* [Problem statement]
Whichever lines include the word "text", copy them as they appear in the data.

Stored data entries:
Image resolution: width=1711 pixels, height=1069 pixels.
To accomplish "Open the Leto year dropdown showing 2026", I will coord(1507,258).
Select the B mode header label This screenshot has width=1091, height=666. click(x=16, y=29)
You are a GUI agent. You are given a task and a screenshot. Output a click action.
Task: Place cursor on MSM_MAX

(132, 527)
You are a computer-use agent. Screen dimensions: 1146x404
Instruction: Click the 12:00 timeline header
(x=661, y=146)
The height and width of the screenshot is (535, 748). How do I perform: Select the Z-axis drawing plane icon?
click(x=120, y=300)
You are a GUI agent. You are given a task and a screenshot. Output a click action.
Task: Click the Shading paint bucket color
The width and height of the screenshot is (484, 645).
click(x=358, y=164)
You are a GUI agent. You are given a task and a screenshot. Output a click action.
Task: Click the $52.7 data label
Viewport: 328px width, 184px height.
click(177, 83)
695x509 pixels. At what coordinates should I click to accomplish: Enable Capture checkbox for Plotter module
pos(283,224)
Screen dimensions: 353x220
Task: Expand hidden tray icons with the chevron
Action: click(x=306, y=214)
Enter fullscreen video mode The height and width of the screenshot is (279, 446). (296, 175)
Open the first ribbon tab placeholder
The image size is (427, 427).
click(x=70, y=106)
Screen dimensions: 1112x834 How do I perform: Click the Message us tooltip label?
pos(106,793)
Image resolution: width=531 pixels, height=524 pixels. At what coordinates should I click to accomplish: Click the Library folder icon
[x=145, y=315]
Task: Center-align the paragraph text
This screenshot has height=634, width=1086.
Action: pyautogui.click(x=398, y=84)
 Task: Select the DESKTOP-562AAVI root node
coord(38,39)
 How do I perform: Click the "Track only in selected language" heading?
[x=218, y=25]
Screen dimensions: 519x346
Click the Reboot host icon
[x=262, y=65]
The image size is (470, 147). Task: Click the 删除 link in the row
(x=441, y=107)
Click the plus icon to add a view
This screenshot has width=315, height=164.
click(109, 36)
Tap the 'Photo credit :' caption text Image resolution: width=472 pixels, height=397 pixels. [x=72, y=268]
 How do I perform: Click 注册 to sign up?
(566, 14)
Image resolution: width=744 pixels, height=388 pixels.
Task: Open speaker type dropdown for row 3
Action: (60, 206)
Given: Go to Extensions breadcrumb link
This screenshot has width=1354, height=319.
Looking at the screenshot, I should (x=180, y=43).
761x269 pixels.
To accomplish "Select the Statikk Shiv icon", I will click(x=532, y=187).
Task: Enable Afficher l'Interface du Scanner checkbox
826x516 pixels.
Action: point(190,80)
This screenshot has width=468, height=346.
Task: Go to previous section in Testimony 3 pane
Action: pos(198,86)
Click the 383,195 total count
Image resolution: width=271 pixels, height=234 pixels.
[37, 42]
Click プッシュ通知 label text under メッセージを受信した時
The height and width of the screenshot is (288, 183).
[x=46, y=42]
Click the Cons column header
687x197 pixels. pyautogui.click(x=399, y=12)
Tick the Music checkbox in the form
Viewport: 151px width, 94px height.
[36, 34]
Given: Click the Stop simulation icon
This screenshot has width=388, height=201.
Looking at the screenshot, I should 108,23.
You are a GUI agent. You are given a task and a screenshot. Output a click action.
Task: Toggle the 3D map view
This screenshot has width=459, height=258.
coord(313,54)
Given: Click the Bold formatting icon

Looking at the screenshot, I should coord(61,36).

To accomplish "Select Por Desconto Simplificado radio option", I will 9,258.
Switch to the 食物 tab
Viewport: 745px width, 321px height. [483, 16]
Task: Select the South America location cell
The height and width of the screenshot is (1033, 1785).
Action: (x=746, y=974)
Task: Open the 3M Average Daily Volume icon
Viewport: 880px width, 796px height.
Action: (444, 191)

* [Result]
Task: Center-align the paragraph text
Tap the 'Photo credit :' caption text Image resolution: width=472 pixels, height=397 pixels. [x=72, y=268]
Click プッシュ通知 label text under メッセージを受信した時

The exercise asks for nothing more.